Title: The Truth According to Arthur Author: Tim Hopgood Illustrator: David Tazzyman Publisher: Bloomsbury Children’s

Teacher review

An initial cursory flick through of this book when it arrived on my desk left me feeling a bit flat, and unsure how to use this in the classroom. But, hey, I’d told TES that I’d read it with the class, so I felt obliged to give it a go.

After a cup of tea and a biscuit, I remembered that all schools have to teach British values now (not that we didn’t before). A light bulb went on in my head, as I realised that this book could help me tick a box. It is sometimes difficult to approach the topic of British values as described by Ofsted as “democracy; the rule of law; individual liberty; mutual respect for and tolerance of those with different faiths and beliefs and for those without faith” with key stage 1 children. So, armed with The Truth According to Arthur, I prepared my SMSC (spiritual, moral, social and cultural) session with Year 1 Hedgehog class.

I was immediately impressed by how much these small people understood. Liam explained that a fib is: “When you’re telling a story about something that isn’t true.”

The Truth According to Arthur, Tim Hopgood, David Tazzyman, book review

This book helps children to understand the emotions involved in telling the truth. “The truth looks sad or worried,” said Brooke. And Isaac explained why people sometimes fib: “They don’t want to get told off.”

We went on to discuss what it means to bend or stretch the truth. Frankie, quite profoundly, explained: “If you ruin the truth, no one will believe you.”

While the story didn’t keep the children on the edge of their seats, it did keep the conversation flowing. “You are trying to break a rule if you stretch the truth,” said Theo. And Josie told us what people do to cover up the truth: “They make up a (new) truth.”

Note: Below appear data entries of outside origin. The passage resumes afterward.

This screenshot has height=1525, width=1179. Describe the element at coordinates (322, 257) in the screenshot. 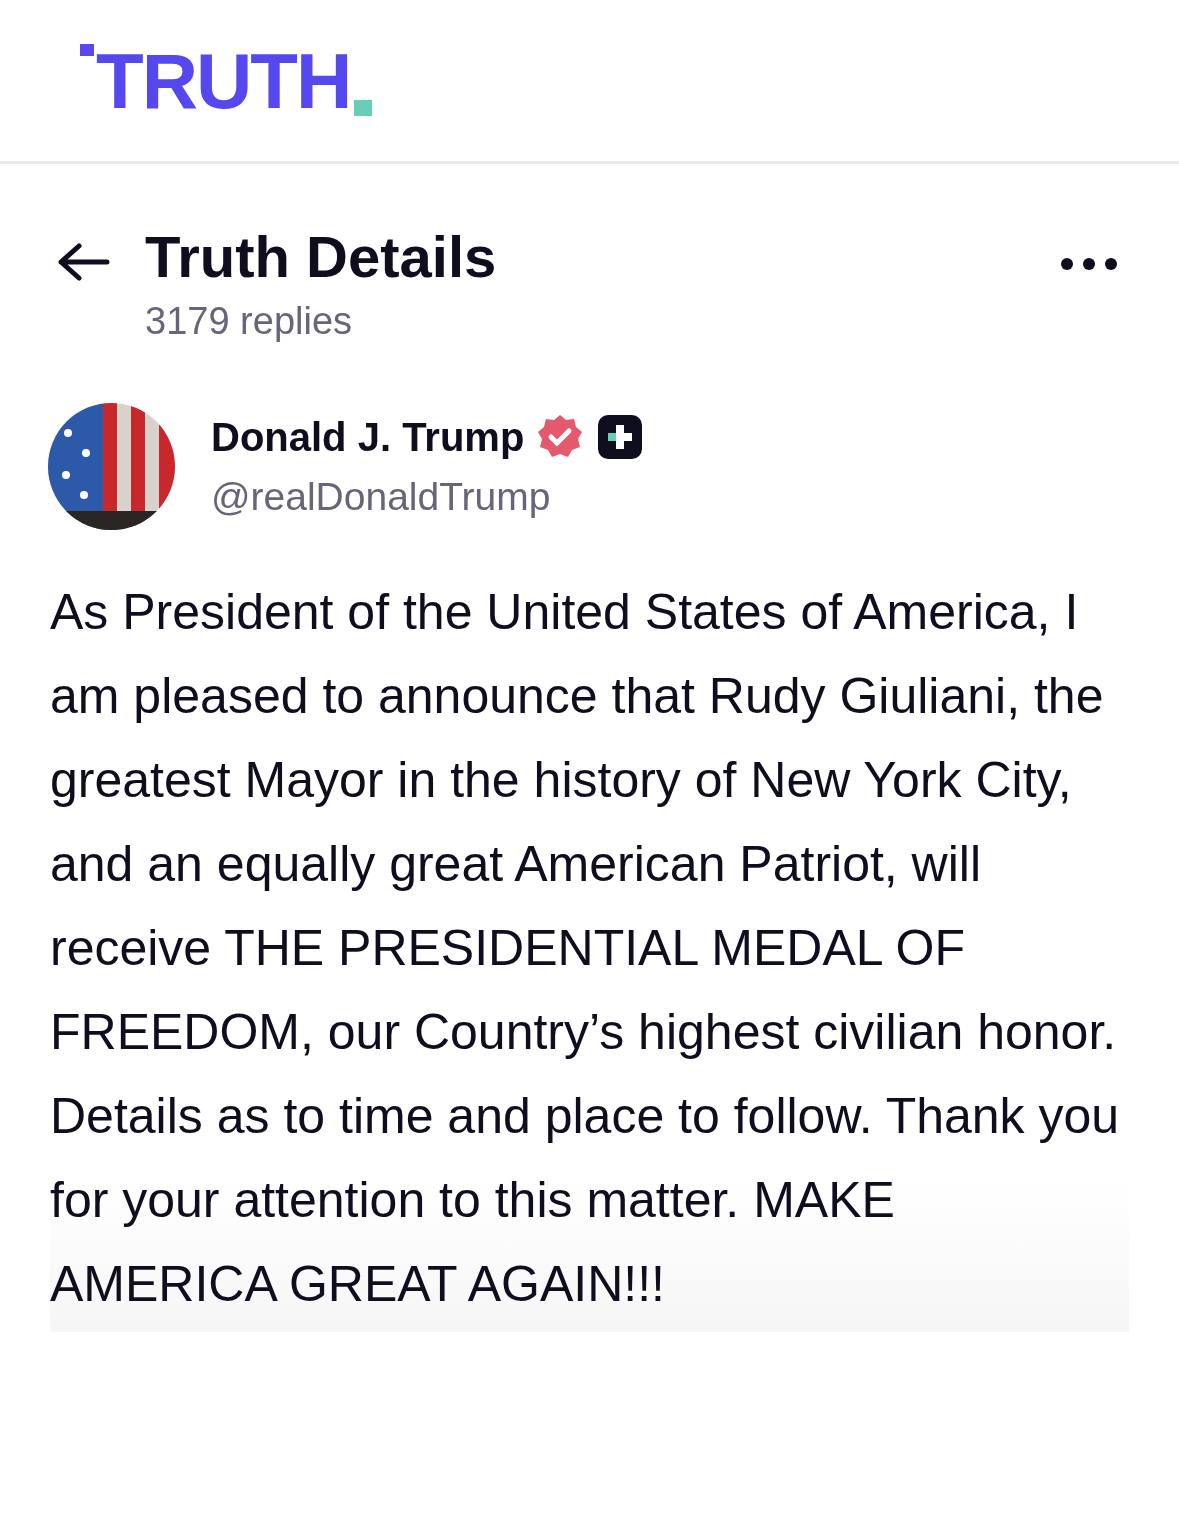

I see `page-title: Truth Details` at that location.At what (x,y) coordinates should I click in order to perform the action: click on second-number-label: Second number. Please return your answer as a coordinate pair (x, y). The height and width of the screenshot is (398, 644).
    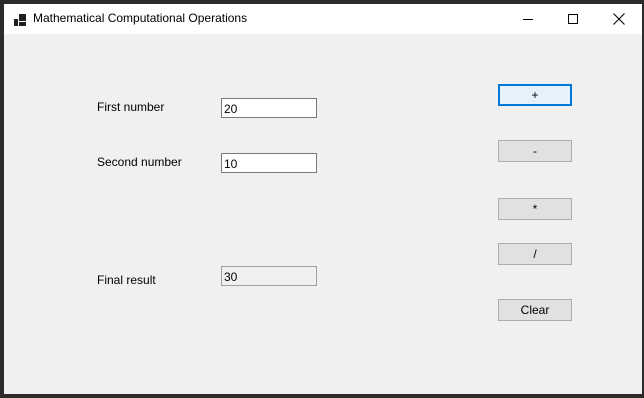
    Looking at the image, I should click on (140, 162).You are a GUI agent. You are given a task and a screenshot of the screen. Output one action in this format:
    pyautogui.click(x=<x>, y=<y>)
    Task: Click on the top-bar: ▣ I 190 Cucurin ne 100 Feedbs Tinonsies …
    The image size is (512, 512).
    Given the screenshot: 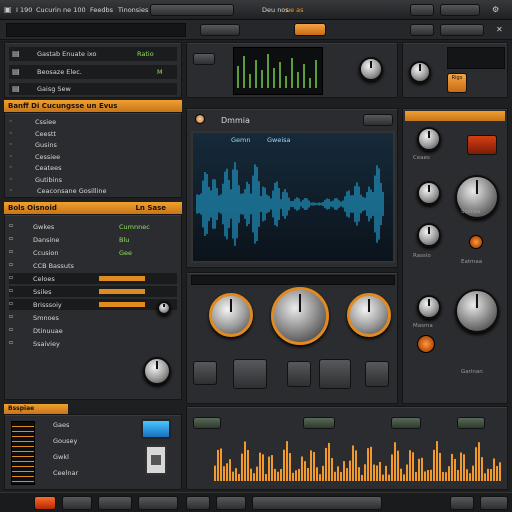 What is the action you would take?
    pyautogui.click(x=256, y=17)
    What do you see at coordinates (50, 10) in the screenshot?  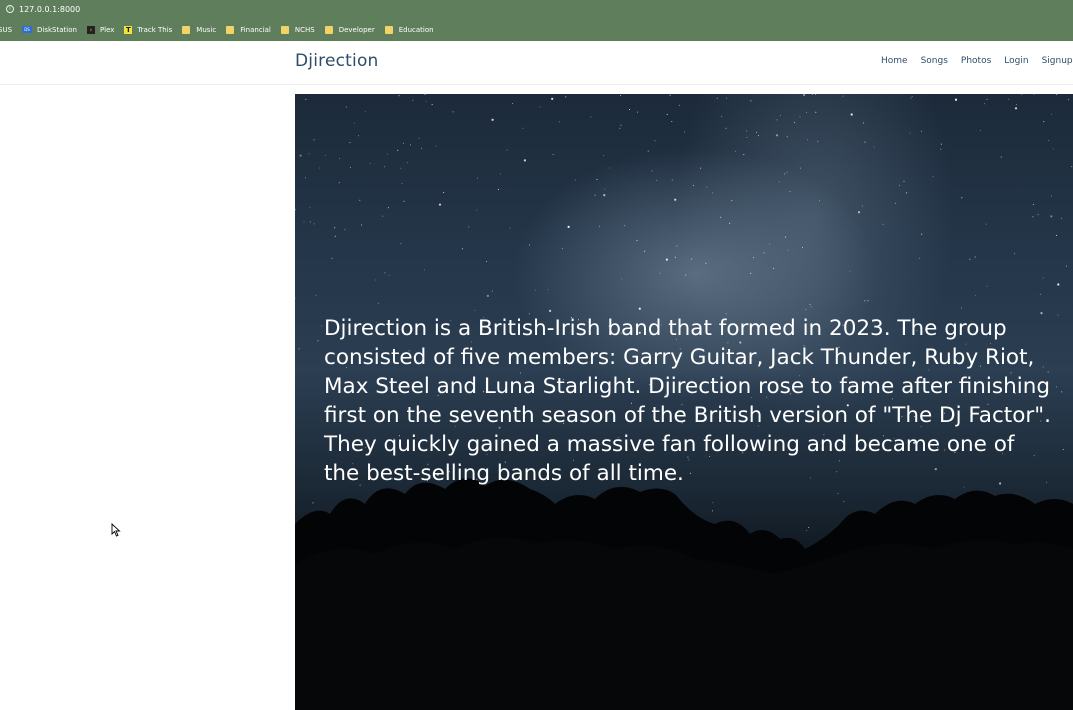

Of course, to this bunch of earnest five-year-olds, it seemed so obvious what Arthur should do. “Just tell the truth!” shouted Danny. The softly spoken Mia expanded: “When you tell the truth, you can sort it out.”

The class rated this story five out of 10. I think they would always choose to read a more exciting story. However, I’ve passed this book on to the SMSC coordinator with a strong recommendation to use it across the school.

The Truth According to Arthur is a useful book to have in school, and could easily be used with individual children who are struggling to tell the truth on a day-to-day basis.

Alice Edgington is deputy headteacher at St Stephen’s Infant School in Canterbury. She tweets as @aliceedgington

Pupil review

"If you tell fibs, then you get into a lot of trouble."